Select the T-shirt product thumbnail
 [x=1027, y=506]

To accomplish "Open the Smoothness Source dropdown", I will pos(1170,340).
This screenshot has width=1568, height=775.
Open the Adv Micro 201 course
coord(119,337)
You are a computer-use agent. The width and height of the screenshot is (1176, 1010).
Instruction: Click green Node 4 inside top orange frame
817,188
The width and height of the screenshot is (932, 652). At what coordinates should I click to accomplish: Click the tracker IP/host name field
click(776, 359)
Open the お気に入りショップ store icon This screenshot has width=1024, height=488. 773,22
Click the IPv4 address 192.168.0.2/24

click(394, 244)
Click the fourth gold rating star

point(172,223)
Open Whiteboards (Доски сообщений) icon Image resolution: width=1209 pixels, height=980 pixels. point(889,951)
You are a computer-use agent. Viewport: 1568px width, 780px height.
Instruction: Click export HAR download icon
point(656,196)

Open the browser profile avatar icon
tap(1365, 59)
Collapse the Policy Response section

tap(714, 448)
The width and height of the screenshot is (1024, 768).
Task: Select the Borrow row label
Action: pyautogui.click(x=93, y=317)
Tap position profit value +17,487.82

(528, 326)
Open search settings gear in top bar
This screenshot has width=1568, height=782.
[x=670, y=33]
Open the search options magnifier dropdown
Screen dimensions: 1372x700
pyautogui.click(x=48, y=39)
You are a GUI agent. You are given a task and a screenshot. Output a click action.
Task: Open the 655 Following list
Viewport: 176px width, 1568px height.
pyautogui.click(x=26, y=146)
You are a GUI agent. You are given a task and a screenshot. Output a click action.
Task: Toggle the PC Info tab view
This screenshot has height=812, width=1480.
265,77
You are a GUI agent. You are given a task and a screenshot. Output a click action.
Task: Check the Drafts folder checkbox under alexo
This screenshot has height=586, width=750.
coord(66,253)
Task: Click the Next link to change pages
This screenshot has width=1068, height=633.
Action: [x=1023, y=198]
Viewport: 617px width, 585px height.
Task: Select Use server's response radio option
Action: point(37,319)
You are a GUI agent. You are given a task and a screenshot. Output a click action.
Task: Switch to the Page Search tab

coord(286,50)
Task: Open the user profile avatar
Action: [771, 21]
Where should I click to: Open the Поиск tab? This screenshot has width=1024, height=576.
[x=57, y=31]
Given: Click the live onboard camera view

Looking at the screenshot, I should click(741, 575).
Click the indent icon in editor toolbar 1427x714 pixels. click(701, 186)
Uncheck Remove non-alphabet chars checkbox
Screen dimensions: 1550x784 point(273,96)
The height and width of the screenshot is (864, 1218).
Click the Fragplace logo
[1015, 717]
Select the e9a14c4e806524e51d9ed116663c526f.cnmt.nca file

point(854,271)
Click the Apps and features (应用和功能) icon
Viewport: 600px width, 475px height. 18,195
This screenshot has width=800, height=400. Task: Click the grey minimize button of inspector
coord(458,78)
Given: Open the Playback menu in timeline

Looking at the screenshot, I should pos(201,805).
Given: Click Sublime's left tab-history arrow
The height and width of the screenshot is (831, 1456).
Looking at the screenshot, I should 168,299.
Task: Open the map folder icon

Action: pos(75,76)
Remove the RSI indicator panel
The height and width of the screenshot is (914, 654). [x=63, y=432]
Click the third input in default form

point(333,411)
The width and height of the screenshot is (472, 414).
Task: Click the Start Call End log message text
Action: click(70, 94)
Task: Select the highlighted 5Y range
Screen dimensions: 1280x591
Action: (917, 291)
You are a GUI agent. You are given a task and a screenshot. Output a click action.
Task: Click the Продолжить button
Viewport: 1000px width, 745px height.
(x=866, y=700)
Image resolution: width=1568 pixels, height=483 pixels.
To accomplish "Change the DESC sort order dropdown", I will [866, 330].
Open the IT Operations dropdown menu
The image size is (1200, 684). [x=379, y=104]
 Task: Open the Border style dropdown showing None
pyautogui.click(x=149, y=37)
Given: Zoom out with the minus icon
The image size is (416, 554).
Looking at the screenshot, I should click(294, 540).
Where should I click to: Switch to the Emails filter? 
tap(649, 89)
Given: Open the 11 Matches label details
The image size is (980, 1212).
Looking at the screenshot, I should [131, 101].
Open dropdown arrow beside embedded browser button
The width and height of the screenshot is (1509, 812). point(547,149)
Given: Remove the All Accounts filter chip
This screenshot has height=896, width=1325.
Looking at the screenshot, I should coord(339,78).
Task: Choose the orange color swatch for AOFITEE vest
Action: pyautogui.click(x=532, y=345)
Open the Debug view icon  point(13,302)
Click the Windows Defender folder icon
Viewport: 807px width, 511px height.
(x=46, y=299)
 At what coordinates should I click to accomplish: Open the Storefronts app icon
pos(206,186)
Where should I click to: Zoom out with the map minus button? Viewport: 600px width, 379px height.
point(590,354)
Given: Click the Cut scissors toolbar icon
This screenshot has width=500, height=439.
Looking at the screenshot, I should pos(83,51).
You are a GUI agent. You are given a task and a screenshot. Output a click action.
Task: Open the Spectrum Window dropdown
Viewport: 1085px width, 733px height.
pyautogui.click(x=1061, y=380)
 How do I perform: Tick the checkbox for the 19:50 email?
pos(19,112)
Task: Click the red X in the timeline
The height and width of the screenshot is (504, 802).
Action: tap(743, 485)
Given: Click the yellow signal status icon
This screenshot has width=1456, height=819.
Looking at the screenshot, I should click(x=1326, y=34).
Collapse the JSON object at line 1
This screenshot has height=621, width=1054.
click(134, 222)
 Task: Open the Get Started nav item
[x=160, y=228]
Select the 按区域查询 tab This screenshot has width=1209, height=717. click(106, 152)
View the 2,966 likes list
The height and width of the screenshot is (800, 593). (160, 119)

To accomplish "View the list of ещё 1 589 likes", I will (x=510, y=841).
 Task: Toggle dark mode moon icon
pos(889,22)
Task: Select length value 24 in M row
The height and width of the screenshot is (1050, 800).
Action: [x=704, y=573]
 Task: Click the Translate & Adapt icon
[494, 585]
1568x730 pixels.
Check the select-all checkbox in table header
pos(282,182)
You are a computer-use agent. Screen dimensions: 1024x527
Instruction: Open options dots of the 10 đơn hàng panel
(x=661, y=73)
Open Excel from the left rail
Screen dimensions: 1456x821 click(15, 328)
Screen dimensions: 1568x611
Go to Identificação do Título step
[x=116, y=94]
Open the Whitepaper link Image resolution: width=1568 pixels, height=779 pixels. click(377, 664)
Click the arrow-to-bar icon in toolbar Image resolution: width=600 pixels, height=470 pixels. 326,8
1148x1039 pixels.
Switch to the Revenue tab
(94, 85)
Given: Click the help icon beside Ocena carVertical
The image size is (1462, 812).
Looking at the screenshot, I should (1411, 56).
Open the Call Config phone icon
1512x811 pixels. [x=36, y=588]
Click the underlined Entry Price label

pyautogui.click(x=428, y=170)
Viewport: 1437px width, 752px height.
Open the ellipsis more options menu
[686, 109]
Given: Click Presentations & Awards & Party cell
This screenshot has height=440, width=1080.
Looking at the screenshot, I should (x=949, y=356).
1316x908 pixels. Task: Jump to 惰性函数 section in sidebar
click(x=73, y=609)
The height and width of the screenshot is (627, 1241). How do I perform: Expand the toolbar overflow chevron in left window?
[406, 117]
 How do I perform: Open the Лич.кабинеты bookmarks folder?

········

Reproduce every one of the items above, unchanged and in the same order.

Select the T-shirt product thumbnail
 [x=1027, y=506]

To accomplish "Open the Smoothness Source dropdown", I will pos(1170,340).
This screenshot has width=1568, height=775.
Open the Adv Micro 201 course
coord(119,337)
You are a computer-use agent. The width and height of the screenshot is (1176, 1010).
Instruction: Click green Node 4 inside top orange frame
817,188
The width and height of the screenshot is (932, 652). At what coordinates should I click to accomplish: Click the tracker IP/host name field
click(776, 359)
Open the お気に入りショップ store icon This screenshot has width=1024, height=488. 773,22
Click the IPv4 address 192.168.0.2/24

click(394, 244)
Click the fourth gold rating star

point(172,223)
Open Whiteboards (Доски сообщений) icon Image resolution: width=1209 pixels, height=980 pixels. point(889,951)
You are a computer-use agent. Viewport: 1568px width, 780px height.
Instruction: Click export HAR download icon
point(656,196)

Open the browser profile avatar icon
tap(1365, 59)
Collapse the Policy Response section

tap(714, 448)
The width and height of the screenshot is (1024, 768).
Task: Select the Borrow row label
Action: pyautogui.click(x=93, y=317)
Tap position profit value +17,487.82

(528, 326)
Open search settings gear in top bar
This screenshot has width=1568, height=782.
[x=670, y=33]
Open the search options magnifier dropdown
Screen dimensions: 1372x700
pyautogui.click(x=48, y=39)
You are a GUI agent. You are given a task and a screenshot. Output a click action.
Task: Open the 655 Following list
Viewport: 176px width, 1568px height.
pyautogui.click(x=26, y=146)
You are a GUI agent. You are given a task and a screenshot. Output a click action.
Task: Toggle the PC Info tab view
This screenshot has height=812, width=1480.
265,77
You are a GUI agent. You are given a task and a screenshot. Output a click action.
Task: Check the Drafts folder checkbox under alexo
This screenshot has height=586, width=750.
coord(66,253)
Task: Click the Next link to change pages
This screenshot has width=1068, height=633.
Action: [x=1023, y=198]
Viewport: 617px width, 585px height.
Task: Select Use server's response radio option
Action: point(37,319)
You are a GUI agent. You are given a task and a screenshot. Output a click action.
Task: Switch to the Page Search tab

coord(286,50)
Task: Open the user profile avatar
Action: [771, 21]
Where should I click to: Open the Поиск tab? This screenshot has width=1024, height=576.
[x=57, y=31]
Given: Click the live onboard camera view

Looking at the screenshot, I should click(741, 575).
Click the indent icon in editor toolbar 1427x714 pixels. click(701, 186)
Uncheck Remove non-alphabet chars checkbox
Screen dimensions: 1550x784 point(273,96)
The height and width of the screenshot is (864, 1218).
Click the Fragplace logo
[1015, 717]
Select the e9a14c4e806524e51d9ed116663c526f.cnmt.nca file

point(854,271)
Click the Apps and features (应用和功能) icon
Viewport: 600px width, 475px height. 18,195
This screenshot has width=800, height=400. Task: Click the grey minimize button of inspector
coord(458,78)
Given: Open the Playback menu in timeline

Looking at the screenshot, I should pos(201,805).
Given: Click Sublime's left tab-history arrow
The height and width of the screenshot is (831, 1456).
Looking at the screenshot, I should 168,299.
Task: Open the map folder icon

Action: pos(75,76)
Remove the RSI indicator panel
The height and width of the screenshot is (914, 654). [x=63, y=432]
Click the third input in default form

point(333,411)
The width and height of the screenshot is (472, 414).
Task: Click the Start Call End log message text
Action: click(70, 94)
Task: Select the highlighted 5Y range
Screen dimensions: 1280x591
Action: (917, 291)
You are a GUI agent. You are given a task and a screenshot. Output a click action.
Task: Click the Продолжить button
Viewport: 1000px width, 745px height.
(x=866, y=700)
Image resolution: width=1568 pixels, height=483 pixels.
To accomplish "Change the DESC sort order dropdown", I will [866, 330].
Open the IT Operations dropdown menu
The image size is (1200, 684). [x=379, y=104]
 Task: Open the Border style dropdown showing None
pyautogui.click(x=149, y=37)
Given: Zoom out with the minus icon
The image size is (416, 554).
Looking at the screenshot, I should click(294, 540).
Where should I click to: Switch to the Emails filter? 
tap(649, 89)
Given: Open the 11 Matches label details
The image size is (980, 1212).
Looking at the screenshot, I should [131, 101].
Open dropdown arrow beside embedded browser button
The width and height of the screenshot is (1509, 812). point(547,149)
Given: Remove the All Accounts filter chip
This screenshot has height=896, width=1325.
Looking at the screenshot, I should coord(339,78).
Task: Choose the orange color swatch for AOFITEE vest
Action: pyautogui.click(x=532, y=345)
Open the Debug view icon  point(13,302)
Click the Windows Defender folder icon
Viewport: 807px width, 511px height.
(x=46, y=299)
 At what coordinates should I click to accomplish: Open the Storefronts app icon
pos(206,186)
Where should I click to: Zoom out with the map minus button? Viewport: 600px width, 379px height.
point(590,354)
Given: Click the Cut scissors toolbar icon
This screenshot has width=500, height=439.
Looking at the screenshot, I should pos(83,51).
You are a GUI agent. You are given a task and a screenshot. Output a click action.
Task: Open the Spectrum Window dropdown
Viewport: 1085px width, 733px height.
pyautogui.click(x=1061, y=380)
 How do I perform: Tick the checkbox for the 19:50 email?
pos(19,112)
Task: Click the red X in the timeline
The height and width of the screenshot is (504, 802).
Action: tap(743, 485)
Given: Click the yellow signal status icon
This screenshot has width=1456, height=819.
Looking at the screenshot, I should click(x=1326, y=34).
Collapse the JSON object at line 1
This screenshot has height=621, width=1054.
click(134, 222)
 Task: Open the Get Started nav item
[x=160, y=228]
Select the 按区域查询 tab This screenshot has width=1209, height=717. click(106, 152)
View the 2,966 likes list
The height and width of the screenshot is (800, 593). (160, 119)

To accomplish "View the list of ещё 1 589 likes", I will (x=510, y=841).
 Task: Toggle dark mode moon icon
pos(889,22)
Task: Select length value 24 in M row
The height and width of the screenshot is (1050, 800).
Action: [x=704, y=573]
 Task: Click the Translate & Adapt icon
[494, 585]
1568x730 pixels.
Check the select-all checkbox in table header
pos(282,182)
You are a computer-use agent. Screen dimensions: 1024x527
Instruction: Open options dots of the 10 đơn hàng panel
(x=661, y=73)
Open Excel from the left rail
Screen dimensions: 1456x821 click(15, 328)
Screen dimensions: 1568x611
Go to Identificação do Título step
[x=116, y=94]
Open the Whitepaper link Image resolution: width=1568 pixels, height=779 pixels. click(377, 664)
Click the arrow-to-bar icon in toolbar Image resolution: width=600 pixels, height=470 pixels. 326,8
1148x1039 pixels.
Switch to the Revenue tab
(94, 85)
Given: Click the help icon beside Ocena carVertical
The image size is (1462, 812).
Looking at the screenshot, I should (1411, 56).
Open the Call Config phone icon
1512x811 pixels. [x=36, y=588]
Click the underlined Entry Price label

pyautogui.click(x=428, y=170)
Viewport: 1437px width, 752px height.
Open the ellipsis more options menu
[686, 109]
Given: Click Presentations & Awards & Party cell
This screenshot has height=440, width=1080.
Looking at the screenshot, I should (x=949, y=356).
1316x908 pixels. Task: Jump to 惰性函数 section in sidebar
click(x=73, y=609)
The height and width of the screenshot is (627, 1241). How do I perform: Expand the toolbar overflow chevron in left window?
[406, 117]
 How do I perform: Open the Лич.кабинеты bookmarks folder?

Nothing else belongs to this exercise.